Items from a dataset:
[BEGIN]
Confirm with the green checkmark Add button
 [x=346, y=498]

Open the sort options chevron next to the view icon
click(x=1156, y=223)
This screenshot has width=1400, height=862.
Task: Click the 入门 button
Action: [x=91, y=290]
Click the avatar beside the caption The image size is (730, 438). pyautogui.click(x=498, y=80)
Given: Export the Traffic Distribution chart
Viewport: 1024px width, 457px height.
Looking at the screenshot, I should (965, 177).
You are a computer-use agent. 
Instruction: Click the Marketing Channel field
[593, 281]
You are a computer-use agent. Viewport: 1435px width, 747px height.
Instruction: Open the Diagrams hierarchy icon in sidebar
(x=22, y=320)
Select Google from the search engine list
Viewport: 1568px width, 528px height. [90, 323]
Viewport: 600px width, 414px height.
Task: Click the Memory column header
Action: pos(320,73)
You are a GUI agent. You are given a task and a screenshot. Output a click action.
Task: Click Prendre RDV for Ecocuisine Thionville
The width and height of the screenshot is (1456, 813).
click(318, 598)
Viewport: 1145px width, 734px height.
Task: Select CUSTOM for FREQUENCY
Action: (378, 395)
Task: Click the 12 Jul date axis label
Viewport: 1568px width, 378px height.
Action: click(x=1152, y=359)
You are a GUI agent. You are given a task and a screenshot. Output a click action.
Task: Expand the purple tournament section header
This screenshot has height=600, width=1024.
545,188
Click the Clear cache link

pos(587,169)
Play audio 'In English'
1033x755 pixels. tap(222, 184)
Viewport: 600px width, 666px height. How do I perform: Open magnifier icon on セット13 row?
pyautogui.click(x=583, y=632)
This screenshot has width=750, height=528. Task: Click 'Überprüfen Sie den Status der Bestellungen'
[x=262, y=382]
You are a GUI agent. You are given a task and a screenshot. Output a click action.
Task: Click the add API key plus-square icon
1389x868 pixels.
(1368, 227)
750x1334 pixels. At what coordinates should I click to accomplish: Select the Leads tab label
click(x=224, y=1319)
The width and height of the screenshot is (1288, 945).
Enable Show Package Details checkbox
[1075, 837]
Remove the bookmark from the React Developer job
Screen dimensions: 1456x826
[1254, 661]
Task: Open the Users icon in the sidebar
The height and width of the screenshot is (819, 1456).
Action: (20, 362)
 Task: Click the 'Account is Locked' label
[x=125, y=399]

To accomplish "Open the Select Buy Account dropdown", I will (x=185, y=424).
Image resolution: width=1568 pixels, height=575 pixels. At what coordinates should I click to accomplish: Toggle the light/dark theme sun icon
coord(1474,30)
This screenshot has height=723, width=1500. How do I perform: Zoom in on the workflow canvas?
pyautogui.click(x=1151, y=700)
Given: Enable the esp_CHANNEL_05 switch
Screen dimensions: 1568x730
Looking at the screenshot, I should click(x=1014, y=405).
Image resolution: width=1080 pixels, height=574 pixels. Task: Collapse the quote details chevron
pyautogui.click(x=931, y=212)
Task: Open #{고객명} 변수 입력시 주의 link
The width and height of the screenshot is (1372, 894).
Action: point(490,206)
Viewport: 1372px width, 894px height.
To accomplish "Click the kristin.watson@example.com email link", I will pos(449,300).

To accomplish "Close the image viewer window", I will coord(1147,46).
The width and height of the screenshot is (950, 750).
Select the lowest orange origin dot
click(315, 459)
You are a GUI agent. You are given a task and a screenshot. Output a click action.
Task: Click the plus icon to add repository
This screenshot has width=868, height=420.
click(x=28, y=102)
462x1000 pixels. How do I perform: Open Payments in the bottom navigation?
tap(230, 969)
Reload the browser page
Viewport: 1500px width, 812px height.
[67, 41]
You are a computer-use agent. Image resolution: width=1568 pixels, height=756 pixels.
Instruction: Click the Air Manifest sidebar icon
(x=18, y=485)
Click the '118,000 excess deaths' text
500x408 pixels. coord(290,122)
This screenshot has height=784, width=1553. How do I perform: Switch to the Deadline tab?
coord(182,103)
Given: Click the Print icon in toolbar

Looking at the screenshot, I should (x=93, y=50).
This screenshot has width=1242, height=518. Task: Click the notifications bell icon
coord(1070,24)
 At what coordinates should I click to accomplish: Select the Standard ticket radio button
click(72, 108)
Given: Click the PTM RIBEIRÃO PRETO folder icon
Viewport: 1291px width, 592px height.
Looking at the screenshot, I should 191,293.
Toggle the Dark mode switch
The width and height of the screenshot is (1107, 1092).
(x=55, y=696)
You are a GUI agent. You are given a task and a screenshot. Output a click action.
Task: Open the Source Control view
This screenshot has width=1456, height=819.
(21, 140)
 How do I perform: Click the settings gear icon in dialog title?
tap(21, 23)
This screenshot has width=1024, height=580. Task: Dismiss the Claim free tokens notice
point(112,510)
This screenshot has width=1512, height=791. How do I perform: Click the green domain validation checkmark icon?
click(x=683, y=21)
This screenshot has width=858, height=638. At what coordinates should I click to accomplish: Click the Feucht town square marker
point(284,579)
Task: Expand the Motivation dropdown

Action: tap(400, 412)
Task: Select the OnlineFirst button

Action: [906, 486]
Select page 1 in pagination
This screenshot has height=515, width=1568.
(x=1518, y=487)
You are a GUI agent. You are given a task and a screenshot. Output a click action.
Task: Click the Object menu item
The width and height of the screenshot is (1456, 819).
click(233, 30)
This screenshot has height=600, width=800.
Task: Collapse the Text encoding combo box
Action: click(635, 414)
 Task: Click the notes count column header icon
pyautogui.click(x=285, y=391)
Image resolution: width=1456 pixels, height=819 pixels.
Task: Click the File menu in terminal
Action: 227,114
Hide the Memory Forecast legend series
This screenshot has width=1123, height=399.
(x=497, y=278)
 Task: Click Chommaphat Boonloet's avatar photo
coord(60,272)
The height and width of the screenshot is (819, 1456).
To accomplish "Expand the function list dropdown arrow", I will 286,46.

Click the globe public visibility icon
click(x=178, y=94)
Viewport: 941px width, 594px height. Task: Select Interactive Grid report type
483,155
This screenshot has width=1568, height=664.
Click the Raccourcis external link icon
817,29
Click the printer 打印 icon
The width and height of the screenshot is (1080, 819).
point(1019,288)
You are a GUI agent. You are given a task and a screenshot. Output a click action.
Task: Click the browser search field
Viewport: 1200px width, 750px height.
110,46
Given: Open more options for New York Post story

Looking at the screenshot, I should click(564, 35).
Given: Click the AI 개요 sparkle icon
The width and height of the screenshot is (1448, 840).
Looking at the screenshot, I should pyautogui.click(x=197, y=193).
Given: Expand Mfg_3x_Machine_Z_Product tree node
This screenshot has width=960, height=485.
[END]
Reproduce every one of the records above verbatim, without any alteration.

Confirm with the green checkmark Add button
 [x=346, y=498]

Open the sort options chevron next to the view icon
click(x=1156, y=223)
This screenshot has width=1400, height=862.
Task: Click the 入门 button
Action: [x=91, y=290]
Click the avatar beside the caption The image size is (730, 438). pyautogui.click(x=498, y=80)
Given: Export the Traffic Distribution chart
Viewport: 1024px width, 457px height.
Looking at the screenshot, I should (965, 177).
You are a computer-use agent. 
Instruction: Click the Marketing Channel field
[593, 281]
You are a computer-use agent. Viewport: 1435px width, 747px height.
Instruction: Open the Diagrams hierarchy icon in sidebar
(x=22, y=320)
Select Google from the search engine list
Viewport: 1568px width, 528px height. [90, 323]
Viewport: 600px width, 414px height.
Task: Click the Memory column header
Action: pos(320,73)
You are a GUI agent. You are given a task and a screenshot. Output a click action.
Task: Click Prendre RDV for Ecocuisine Thionville
The width and height of the screenshot is (1456, 813).
click(318, 598)
Viewport: 1145px width, 734px height.
Task: Select CUSTOM for FREQUENCY
Action: (378, 395)
Task: Click the 12 Jul date axis label
Viewport: 1568px width, 378px height.
Action: click(x=1152, y=359)
You are a GUI agent. You are given a task and a screenshot. Output a click action.
Task: Expand the purple tournament section header
This screenshot has height=600, width=1024.
545,188
Click the Clear cache link

pos(587,169)
Play audio 'In English'
1033x755 pixels. tap(222, 184)
Viewport: 600px width, 666px height. How do I perform: Open magnifier icon on セット13 row?
pyautogui.click(x=583, y=632)
This screenshot has width=750, height=528. Task: Click 'Überprüfen Sie den Status der Bestellungen'
[x=262, y=382]
You are a GUI agent. You are given a task and a screenshot. Output a click action.
Task: Click the add API key plus-square icon
1389x868 pixels.
(1368, 227)
750x1334 pixels. At what coordinates should I click to accomplish: Select the Leads tab label
click(x=224, y=1319)
The width and height of the screenshot is (1288, 945).
Enable Show Package Details checkbox
[1075, 837]
Remove the bookmark from the React Developer job
Screen dimensions: 1456x826
[1254, 661]
Task: Open the Users icon in the sidebar
The height and width of the screenshot is (819, 1456).
Action: (20, 362)
 Task: Click the 'Account is Locked' label
[x=125, y=399]

To accomplish "Open the Select Buy Account dropdown", I will (x=185, y=424).
Image resolution: width=1568 pixels, height=575 pixels. At what coordinates should I click to accomplish: Toggle the light/dark theme sun icon
coord(1474,30)
This screenshot has height=723, width=1500. How do I perform: Zoom in on the workflow canvas?
pyautogui.click(x=1151, y=700)
Given: Enable the esp_CHANNEL_05 switch
Screen dimensions: 1568x730
Looking at the screenshot, I should click(x=1014, y=405).
Image resolution: width=1080 pixels, height=574 pixels. Task: Collapse the quote details chevron
pyautogui.click(x=931, y=212)
Task: Open #{고객명} 변수 입력시 주의 link
The width and height of the screenshot is (1372, 894).
Action: point(490,206)
Viewport: 1372px width, 894px height.
To accomplish "Click the kristin.watson@example.com email link", I will pos(449,300).

To accomplish "Close the image viewer window", I will coord(1147,46).
The width and height of the screenshot is (950, 750).
Select the lowest orange origin dot
click(315, 459)
You are a GUI agent. You are given a task and a screenshot. Output a click action.
Task: Click the plus icon to add repository
This screenshot has width=868, height=420.
click(x=28, y=102)
462x1000 pixels. How do I perform: Open Payments in the bottom navigation?
tap(230, 969)
Reload the browser page
Viewport: 1500px width, 812px height.
[67, 41]
You are a computer-use agent. Image resolution: width=1568 pixels, height=756 pixels.
Instruction: Click the Air Manifest sidebar icon
(x=18, y=485)
Click the '118,000 excess deaths' text
500x408 pixels. coord(290,122)
This screenshot has height=784, width=1553. How do I perform: Switch to the Deadline tab?
coord(182,103)
Given: Click the Print icon in toolbar

Looking at the screenshot, I should (x=93, y=50).
This screenshot has width=1242, height=518. Task: Click the notifications bell icon
coord(1070,24)
 At what coordinates should I click to accomplish: Select the Standard ticket radio button
click(72, 108)
Given: Click the PTM RIBEIRÃO PRETO folder icon
Viewport: 1291px width, 592px height.
Looking at the screenshot, I should 191,293.
Toggle the Dark mode switch
The width and height of the screenshot is (1107, 1092).
(x=55, y=696)
You are a GUI agent. You are given a task and a screenshot. Output a click action.
Task: Open the Source Control view
This screenshot has width=1456, height=819.
(21, 140)
 How do I perform: Click the settings gear icon in dialog title?
tap(21, 23)
This screenshot has width=1024, height=580. Task: Dismiss the Claim free tokens notice
point(112,510)
This screenshot has width=1512, height=791. How do I perform: Click the green domain validation checkmark icon?
click(x=683, y=21)
This screenshot has width=858, height=638. At what coordinates should I click to accomplish: Click the Feucht town square marker
point(284,579)
Task: Expand the Motivation dropdown

Action: tap(400, 412)
Task: Select the OnlineFirst button

Action: [906, 486]
Select page 1 in pagination
This screenshot has height=515, width=1568.
(x=1518, y=487)
You are a GUI agent. You are given a task and a screenshot. Output a click action.
Task: Click the Object menu item
The width and height of the screenshot is (1456, 819).
click(233, 30)
This screenshot has height=600, width=800.
Task: Collapse the Text encoding combo box
Action: click(635, 414)
 Task: Click the notes count column header icon
pyautogui.click(x=285, y=391)
Image resolution: width=1456 pixels, height=819 pixels.
Task: Click the File menu in terminal
Action: 227,114
Hide the Memory Forecast legend series
This screenshot has width=1123, height=399.
(x=497, y=278)
 Task: Click Chommaphat Boonloet's avatar photo
coord(60,272)
The height and width of the screenshot is (819, 1456).
To accomplish "Expand the function list dropdown arrow", I will 286,46.

Click the globe public visibility icon
click(x=178, y=94)
Viewport: 941px width, 594px height. Task: Select Interactive Grid report type
483,155
This screenshot has width=1568, height=664.
Click the Raccourcis external link icon
817,29
Click the printer 打印 icon
The width and height of the screenshot is (1080, 819).
point(1019,288)
You are a GUI agent. You are given a task and a screenshot. Output a click action.
Task: Click the browser search field
Viewport: 1200px width, 750px height.
110,46
Given: Open more options for New York Post story

Looking at the screenshot, I should click(564, 35).
Given: Click the AI 개요 sparkle icon
The width and height of the screenshot is (1448, 840).
Looking at the screenshot, I should pyautogui.click(x=197, y=193).
Given: Expand Mfg_3x_Machine_Z_Product tree node
This screenshot has width=960, height=485.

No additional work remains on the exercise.